Rettland Farm

Rettland Farm

Thursday, January 13, 2011

Chicken Plans, Part 1

Here we are, fresh into a New Year, and things here at Rettland Farm are already shakin'. So much for winter downtime, huh? Since we have the holidays behind us, I've been busy getting the wheels turning on some pretty big changes here at the farm, changes that are going to make the RF product line bigger and better than ever.

So let's talk about the biggest change first.

Those of you who have been with me since the beginning of RF (the Littles, the Moores, the nee Sheppards) might remember the early days of the pastured broiler program when I butchered the birds right here on the farm. Every Sunday afternoon, all summer long, I would break out my knives, my feather picker, and my giant gas burner, and butcher the chickens that I needed that week.
I ended up with sore feet, aching back, sunburn, and absolutely phenomenal chicken.

Ohh, what memories!

But for several complex reasons, it became necessary for me to hire out the butchery of the chickens. For the past year and a half, a small butcher in a neighboring county has done all of the processing of the pastured broilers. I have been mostly satisfied with the performance of this butcher and the care they took in processing my chickens.

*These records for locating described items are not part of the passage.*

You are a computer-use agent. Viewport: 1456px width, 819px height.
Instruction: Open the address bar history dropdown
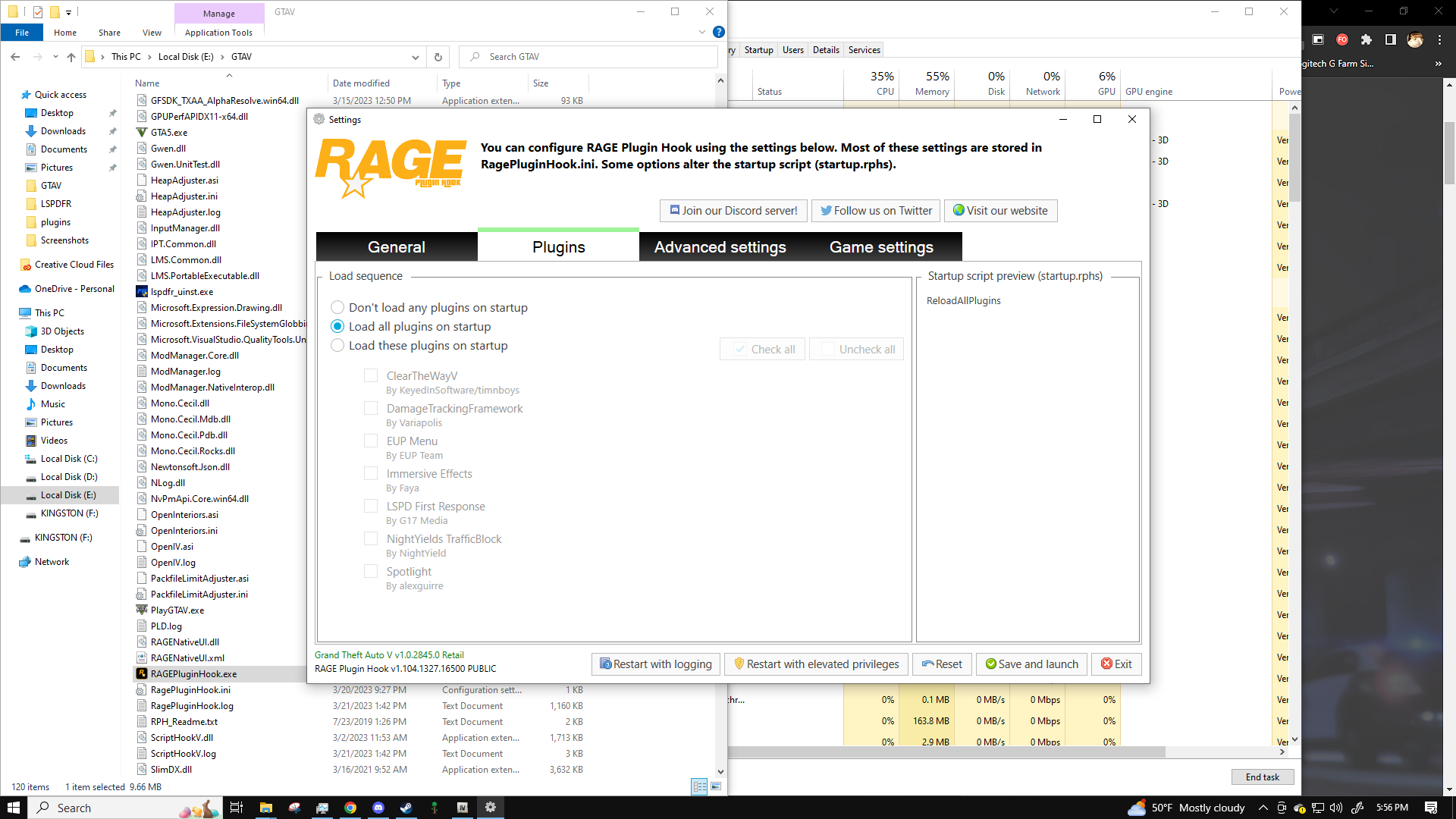[x=415, y=57]
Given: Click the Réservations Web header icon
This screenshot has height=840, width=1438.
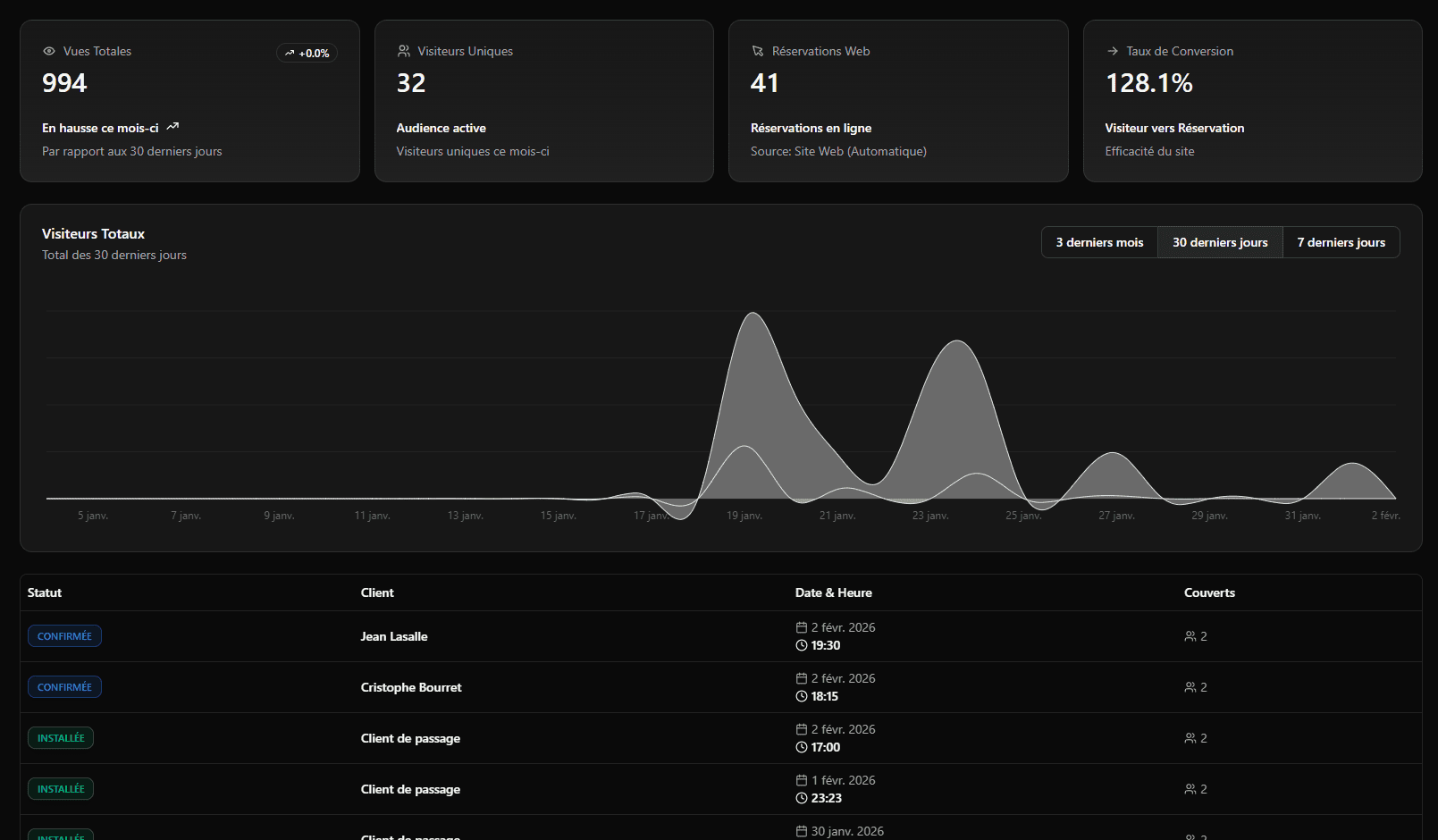Looking at the screenshot, I should tap(758, 51).
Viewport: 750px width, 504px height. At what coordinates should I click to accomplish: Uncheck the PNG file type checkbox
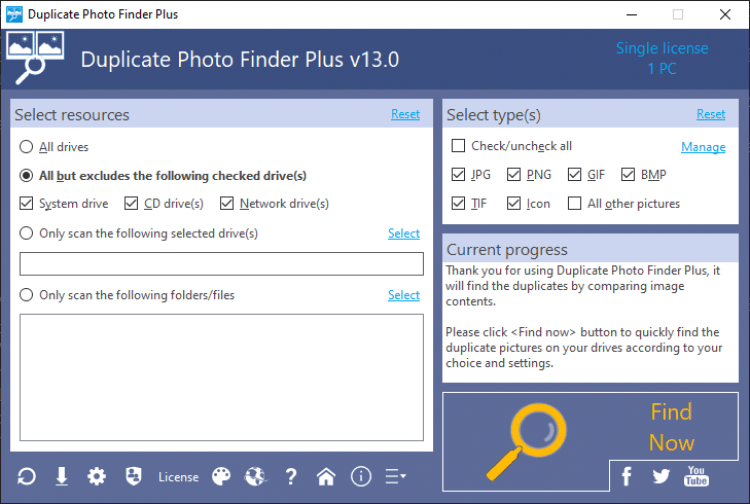click(x=516, y=175)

The problem is, I think that there is room for improvement in our broilers. In an effort to constantly improve the taste, texture, and quality of the chickens that we produce, I've decided to bring the butchery back home.

Here's why: Despite the relative short distance between me and the butcher, it still takes about an hour to drive there. So, my chickens are caught, placed into crates, and the crates are put on a truck. That all takes about 30 minutes. Then I drive them to the butcher as quickly as possible, (the hour, as mentioned), and then they wait their "turn" once we get to the butcher. This wait can be as much as another hour.

Reducing that two and a half hours is where I am going to improve the quality of the meat.
Crating the birds up and then driving them down the road creates stress in the birds. It is a new, unfamiliar process to them, and chickens like monotony (as do most animals). The longer they are stressed before they are killed, the less desirable the meat becomes. (Which, incidentally, is one of many reasons that commercial chicken is unpalatable.)

By eliminating the drive, and most of the wait time immediately before slaughter, you, the loyal Rettland Farm chicken lover, end up with a chicken on the table that is more flavorful, moister, and more tender.

So, how am I gonna do the butchery, now that I am producing about 10 times the birds that I did back in the good ole days? Still gonna have my little table and my little bunsen burner on steroids??

Nah...we're going state of the art, baby.

Stay tuned for the unveiling of the all new Rettland Farm slaughter facility, coming soon.

1 comment:

  1. Interesting post for this city (well, small town) boy. I've read about the problems with the animal stress, so it's interesting to me as a consumer to se how that's combatted.